As soon as the line containing "Hide (82, 167)" appears, start repeating lines exactly and continue to the end of the entries; please skip pictures.

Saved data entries
|---|

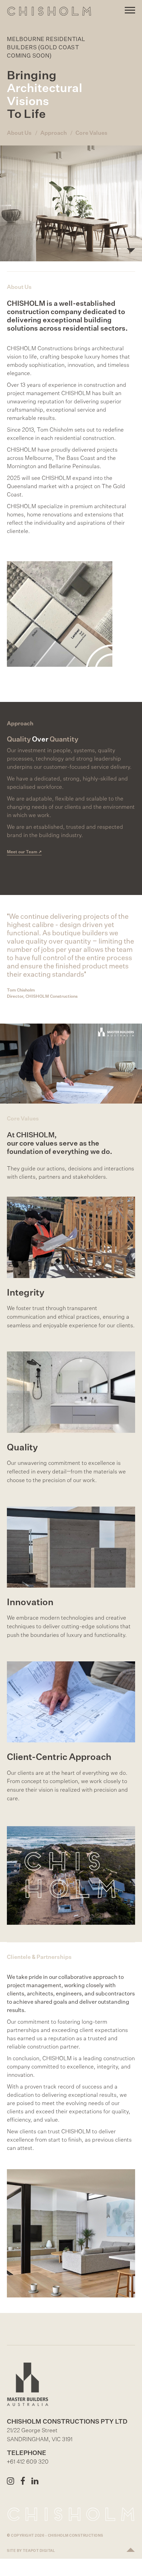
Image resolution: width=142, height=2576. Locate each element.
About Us (19, 132)
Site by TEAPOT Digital (31, 2550)
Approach (53, 132)
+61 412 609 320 (28, 2461)
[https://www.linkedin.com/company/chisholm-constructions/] (35, 2481)
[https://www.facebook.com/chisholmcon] (23, 2481)
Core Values (91, 132)
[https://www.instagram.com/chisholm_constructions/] (11, 2481)
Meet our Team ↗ (24, 851)
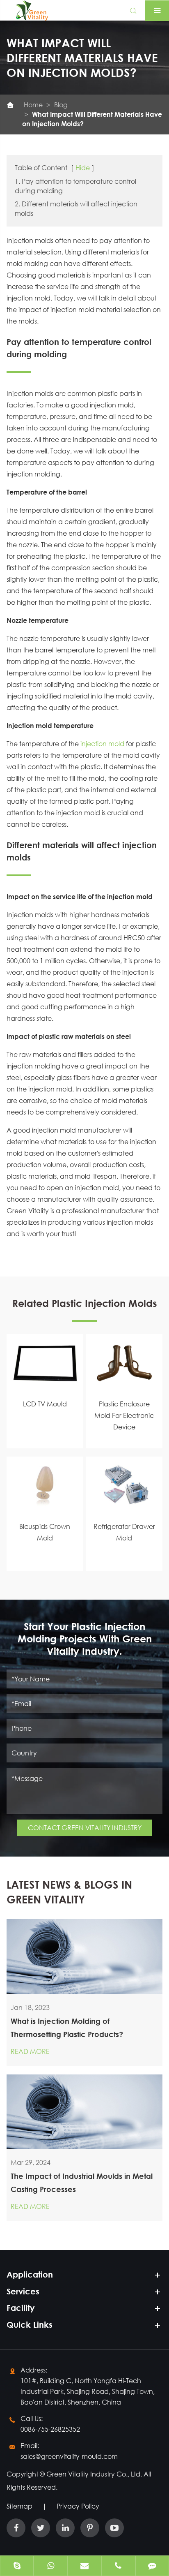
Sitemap (19, 2506)
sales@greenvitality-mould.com (69, 2456)
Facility (21, 2307)
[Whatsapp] (50, 2567)
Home (33, 104)
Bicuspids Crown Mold (44, 1532)
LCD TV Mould (45, 1403)
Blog (61, 104)
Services (23, 2291)
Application (30, 2274)
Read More (30, 2051)
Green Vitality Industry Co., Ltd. (95, 2474)
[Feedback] (152, 2567)
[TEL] (118, 2567)
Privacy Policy (78, 2506)
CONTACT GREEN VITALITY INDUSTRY (85, 1827)
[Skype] (16, 2567)
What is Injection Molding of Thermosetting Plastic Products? (67, 2027)
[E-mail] (84, 2567)
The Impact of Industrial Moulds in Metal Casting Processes (82, 2182)
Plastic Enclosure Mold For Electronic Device (124, 1415)
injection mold (102, 743)
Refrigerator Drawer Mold (124, 1532)
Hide (82, 167)
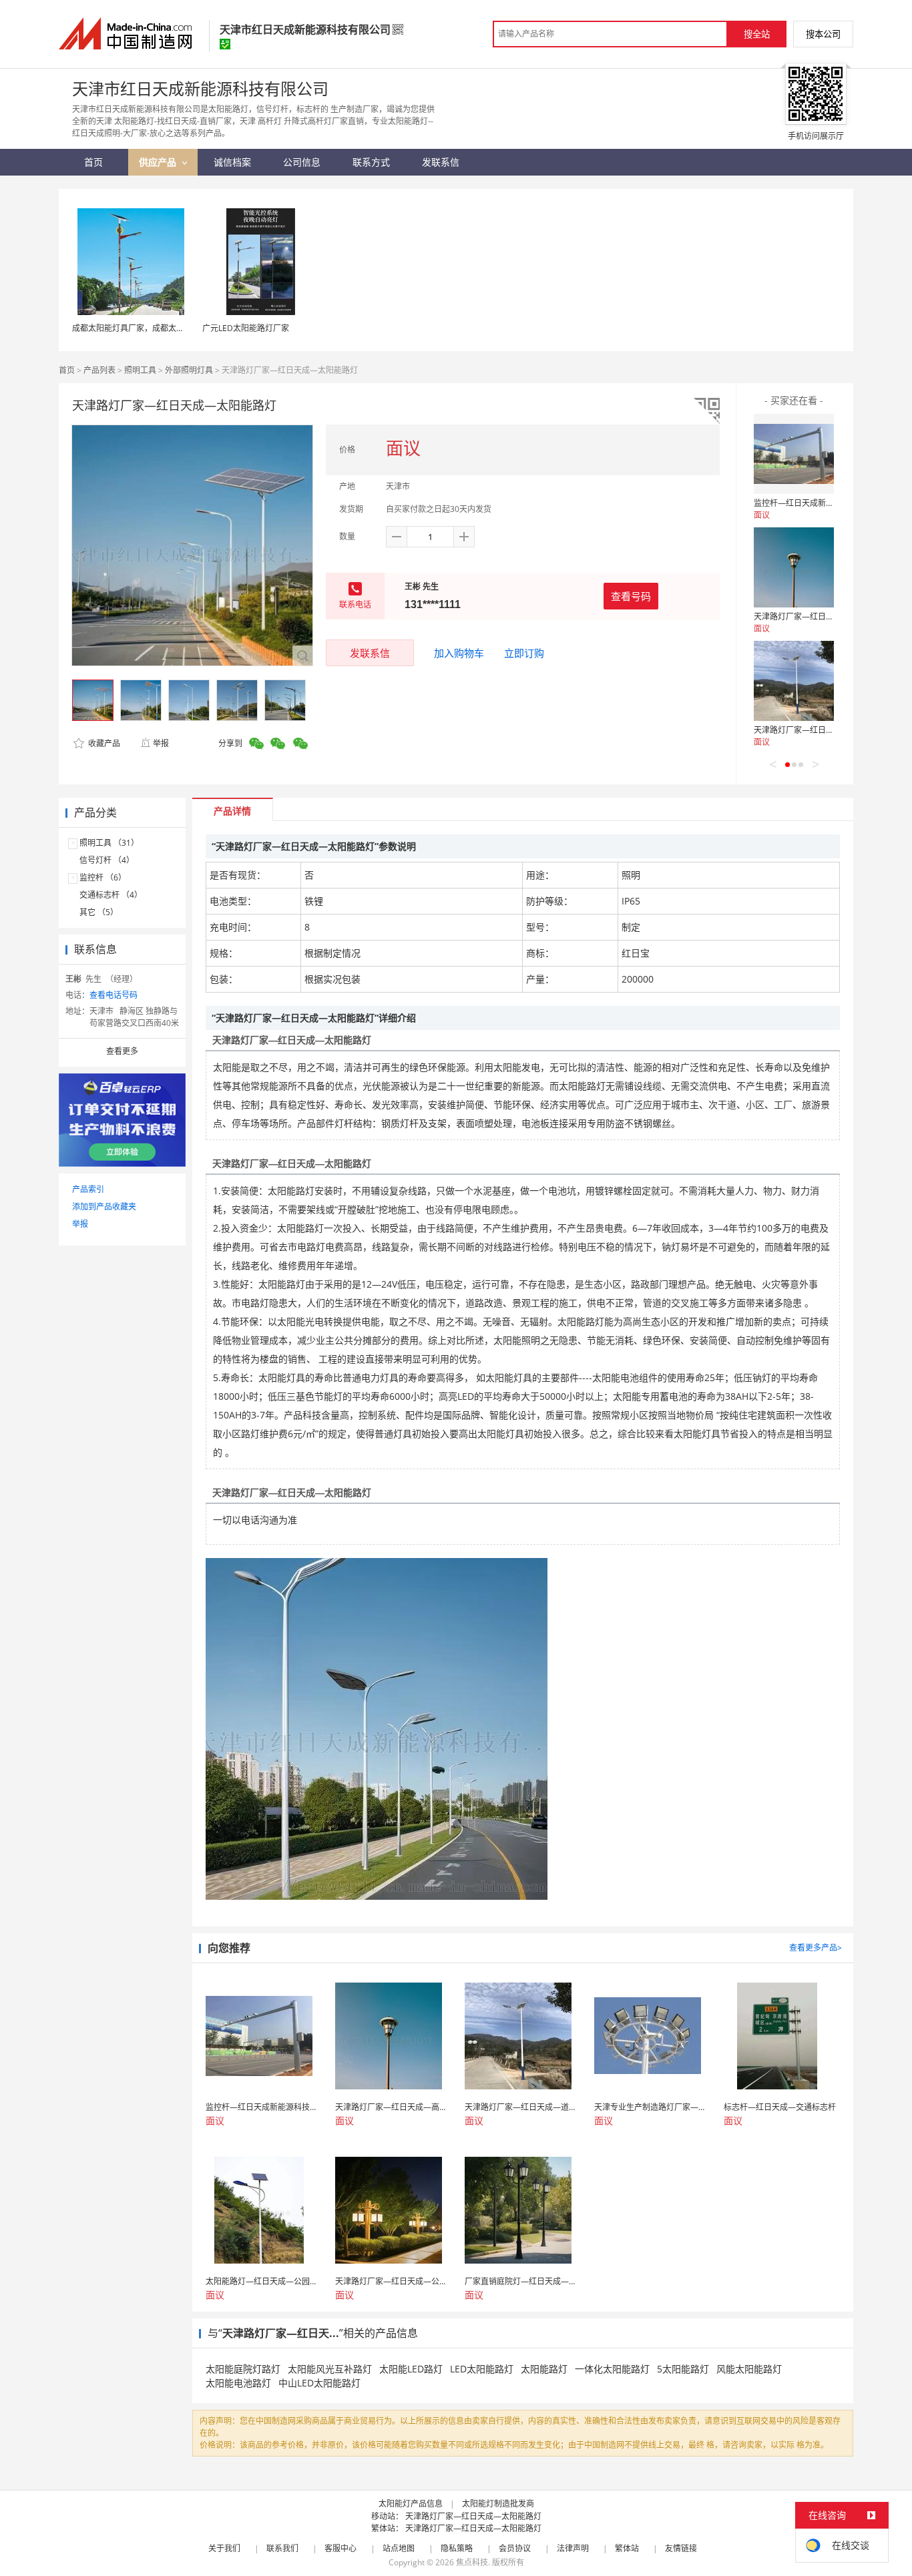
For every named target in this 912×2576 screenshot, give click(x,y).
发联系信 (370, 653)
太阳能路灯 (544, 2368)
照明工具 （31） (109, 842)
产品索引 (88, 1189)
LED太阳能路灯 (481, 2368)
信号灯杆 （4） (106, 860)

|---|

» **Written answer**:
Hide (82, 167)
For every named target in this 912×2576 screenshot, give click(x,y).
发联系信 (370, 653)
太阳能路灯 (544, 2368)
照明工具 （31） (109, 842)
产品索引 (88, 1189)
LED太阳能路灯 (481, 2368)
信号灯杆 （4） (106, 860)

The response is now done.